Report on deadly oil rig explosion to find company culpable
Oklahoma-based news service Tulsa World has reported that on 12 July the US Chemical Hazard and Safety Board will release its full investigation into an oil well blowout that killed five workers on 22 January 2018.
The explosion at the onshore drilling site near the town of Quinton — 160 km south of Tulsa, and operated by Oklahoma City-based Red Mountain Energy — was the result of a range of operational and safety management problems, according to the investigators. The report will show key findings:
- The alarm system was off.
- Systems to prevent gas entering the well and a blowout were poorly managed.
- Gas influx indicators either elicited an inadequate response or went unrecognised.

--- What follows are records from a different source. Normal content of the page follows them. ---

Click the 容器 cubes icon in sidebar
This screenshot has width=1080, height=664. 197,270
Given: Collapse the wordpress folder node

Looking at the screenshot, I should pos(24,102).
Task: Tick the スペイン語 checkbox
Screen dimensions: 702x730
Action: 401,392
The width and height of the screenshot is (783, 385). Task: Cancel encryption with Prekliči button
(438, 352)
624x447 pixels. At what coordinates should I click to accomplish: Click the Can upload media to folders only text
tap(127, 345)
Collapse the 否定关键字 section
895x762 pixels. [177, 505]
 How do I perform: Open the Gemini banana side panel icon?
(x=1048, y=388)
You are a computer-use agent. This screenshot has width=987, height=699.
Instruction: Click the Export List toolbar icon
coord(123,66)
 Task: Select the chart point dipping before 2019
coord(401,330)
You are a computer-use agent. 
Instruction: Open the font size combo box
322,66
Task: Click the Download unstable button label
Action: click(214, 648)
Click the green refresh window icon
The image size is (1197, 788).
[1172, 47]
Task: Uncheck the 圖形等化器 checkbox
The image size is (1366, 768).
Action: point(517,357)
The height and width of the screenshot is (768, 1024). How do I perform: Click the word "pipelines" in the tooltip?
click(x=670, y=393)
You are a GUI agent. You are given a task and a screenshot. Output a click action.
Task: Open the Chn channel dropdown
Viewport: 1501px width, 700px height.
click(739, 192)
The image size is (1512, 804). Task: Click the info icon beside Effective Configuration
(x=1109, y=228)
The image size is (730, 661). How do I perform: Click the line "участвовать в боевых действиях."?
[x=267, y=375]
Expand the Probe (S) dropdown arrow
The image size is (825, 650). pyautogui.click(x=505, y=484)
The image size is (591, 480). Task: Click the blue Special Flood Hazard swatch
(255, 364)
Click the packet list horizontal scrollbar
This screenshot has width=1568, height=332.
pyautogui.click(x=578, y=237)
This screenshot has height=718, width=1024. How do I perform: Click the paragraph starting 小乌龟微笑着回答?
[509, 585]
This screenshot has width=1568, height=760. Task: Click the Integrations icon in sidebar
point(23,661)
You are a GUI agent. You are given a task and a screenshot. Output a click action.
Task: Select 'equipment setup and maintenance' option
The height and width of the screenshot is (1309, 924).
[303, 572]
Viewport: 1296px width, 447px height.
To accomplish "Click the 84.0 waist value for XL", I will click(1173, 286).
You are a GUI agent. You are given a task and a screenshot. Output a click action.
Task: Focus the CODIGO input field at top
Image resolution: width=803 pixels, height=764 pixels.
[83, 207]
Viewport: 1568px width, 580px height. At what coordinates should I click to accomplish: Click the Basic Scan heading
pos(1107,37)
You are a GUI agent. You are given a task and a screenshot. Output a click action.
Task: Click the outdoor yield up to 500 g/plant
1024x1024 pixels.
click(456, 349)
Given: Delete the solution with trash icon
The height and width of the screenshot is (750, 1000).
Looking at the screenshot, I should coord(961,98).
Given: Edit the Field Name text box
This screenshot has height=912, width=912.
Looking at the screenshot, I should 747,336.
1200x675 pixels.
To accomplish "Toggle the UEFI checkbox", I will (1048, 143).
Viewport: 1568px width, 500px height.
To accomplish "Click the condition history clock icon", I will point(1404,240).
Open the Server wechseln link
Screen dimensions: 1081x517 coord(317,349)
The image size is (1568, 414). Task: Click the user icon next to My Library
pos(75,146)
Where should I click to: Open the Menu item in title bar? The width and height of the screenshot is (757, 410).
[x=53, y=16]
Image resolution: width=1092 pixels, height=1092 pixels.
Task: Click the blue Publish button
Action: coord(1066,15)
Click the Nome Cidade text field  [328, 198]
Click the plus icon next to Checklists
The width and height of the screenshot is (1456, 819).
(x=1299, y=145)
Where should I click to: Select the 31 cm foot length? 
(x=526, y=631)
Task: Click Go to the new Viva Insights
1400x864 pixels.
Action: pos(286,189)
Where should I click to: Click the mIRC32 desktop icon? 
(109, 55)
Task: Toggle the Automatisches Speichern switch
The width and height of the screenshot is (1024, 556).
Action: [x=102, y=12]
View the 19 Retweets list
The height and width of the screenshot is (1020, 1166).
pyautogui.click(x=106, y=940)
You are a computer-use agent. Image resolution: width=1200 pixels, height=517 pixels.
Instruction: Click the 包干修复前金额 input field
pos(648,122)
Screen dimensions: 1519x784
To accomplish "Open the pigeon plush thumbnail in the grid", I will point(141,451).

A Chemical Safety Board investigation update in August noted that “strong indications” of a hazardous influx of gas existed at least a half hour before the explosion. And an indicator of conditions conducive to a blowout showed a level 10 to 20 times greater than general industry standards that would trigger alarms, the agency’s lead investigator stated.
The remains of the five workers who died were found in a room where drilling operations take place on the derrick. A sixth worker was injured while trying to close the blowout preventer before escaping by sliding down a guy-wire.
Other highlights of the Chemical Safety Board’s overview of its final findings include:
- Operations were under-balanced — meaning the drilling fluid or “mud” wasn’t dense enough to keep gas out of the wellbore — and were performed without proper planning, procedures or needed equipment.
- The blowout preventer couldn’t close because its hydraulic hoses were burned.
- Flow checks — when operations are halted to see whether mud is flowing out of the well at the surface to indicate a possible influx of gas — weren’t conducted.
- The design of driller cabin design where the five men died was flawed.
- Gaps were present in the safety management system.
- There were a lack of safety requirements stipulated by regulations.
Industry standards exist, but a Chemical Safety Board report from 2014 noted that “serious incidents continue to occur”, suggestive that the industry’s “voluntary guidance is insufficient”.
The flawed cabin design finding may be related to an Occupational Safety and Health Administration determination that an emergency descent device had gone uninspected and was inoperable. A lawsuit also claims that the cabin — or “doghouse” — configuration would have forced each man to be exposed to the inferno and exit one at a time.
Every worker deserves a safe work environment.